5.3 PROPERTY OWNERSHIP
PHYSICAL/STRUCTURAL PROJECT DELIVERABLES
All physical materials purchased under Green Grants must be permanently installed and remain parts of projects for their lifetimes or be returned to the Office of Sustainability after the grant term.
- You should state in your proposal which of these two options you believe makes the most sense for your project.
- When grants are awarded, ownership terms specific to each project are finalized and become part of the Grant Agreement.
- New York University will not make claims to Intellectual Property, earned revenue, or equity on the basis of providing funding through Green Grant awards.
- The university does reserve the right to freely distribute media and information about projects’ impact as shared in final reports submitted by grant recipients.
- Materials which are generated through Green Grants sponsorship must recognize the university’s support (specific language will be provided).
5.4 GRANT SELECTION COMMITTEE
The Green Grants Selection Committee is assembled with representation from sustainability experts across university administration, faculty, and student stakeholder groups.
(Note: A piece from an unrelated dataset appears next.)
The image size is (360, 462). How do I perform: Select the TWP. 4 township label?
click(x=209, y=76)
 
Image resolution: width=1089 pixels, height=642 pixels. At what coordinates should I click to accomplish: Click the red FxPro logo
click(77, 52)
The Green Grants Program requires consensus among Selection Committee members to award a grant.
Q. What is an EOI? How is it different from a full proposal?
A: The Expression of Interest (EOI) is a document that outlines the concept at an earlier stage in development than the full proposal, though they can also be a “dry run” of the proposal. Unlike proposals, EOIs are non-binding and do not require line-item budgets.
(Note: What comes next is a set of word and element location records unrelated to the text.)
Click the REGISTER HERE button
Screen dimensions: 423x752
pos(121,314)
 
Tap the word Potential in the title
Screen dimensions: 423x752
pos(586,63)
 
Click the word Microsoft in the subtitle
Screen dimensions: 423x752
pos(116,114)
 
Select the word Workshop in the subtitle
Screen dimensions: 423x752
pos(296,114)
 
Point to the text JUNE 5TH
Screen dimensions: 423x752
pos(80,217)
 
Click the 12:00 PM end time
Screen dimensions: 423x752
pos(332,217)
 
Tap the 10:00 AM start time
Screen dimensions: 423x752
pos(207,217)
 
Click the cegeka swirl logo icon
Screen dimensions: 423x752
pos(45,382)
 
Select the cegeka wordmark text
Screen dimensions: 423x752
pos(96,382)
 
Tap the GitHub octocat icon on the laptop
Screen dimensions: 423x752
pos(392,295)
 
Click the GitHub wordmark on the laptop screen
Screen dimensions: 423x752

Q. Can I give myself an honorarium as part of my budget?
A. Honoraria can only be paid to individuals who are not affiliated with NYU.
Q. Can I pay for food?
A. Food may be purchased when it is integral to your project’s realization. It would be acceptable if your project is about food justice and culminates in an award ceremony with sustainable food, for example. Providing refreshments for volunteer labor is also acceptable. The quantity and price of food must be within reason and itemized on your budget with an explanation for each purchase.
Q. Can I contact the Office of Sustainability to ask questions?
A. Yes. If you have reviewed this guide and still have questions, please email email@example.com.
Q. If I am proposing a research grant, can I include travel, training and conference expenses?
A. This program is designed for applied project grants, not travel or conference funds. However, if travel or a conference presentation is integral to your project’s success or completion, exceptions may be granted for local travel.
Q. What is the difference between a project leader and a project team member?
A. Project leaders are the individuals responsible for the creation and implementation of the project, and for writing the mid-term and final reports. Projects often require extra people to help carry out aspects of the project, and these individuals are called project team members. Project team members do not need to meet our eligibility requirements.
Q. Can I ask for funding for my thesis, dissertation or faculty research?
A. Yes, so long as your project also adheres to all other criteria contained in this document.
Q. Can my project improve on something that has already been done before?
A. Yes. You should include a clear description of how and by how much your project differs from and improves upon preexisting initiatives.
Q. Can I count my Green Grant work as an independent study?
A. You may use Greens Grant funds in support of a thesis, dissertation research, course study or independent study, but you will still need a faculty sponsor as the Office of Sustainability is not the source of academic objectives, nor do we oversee them.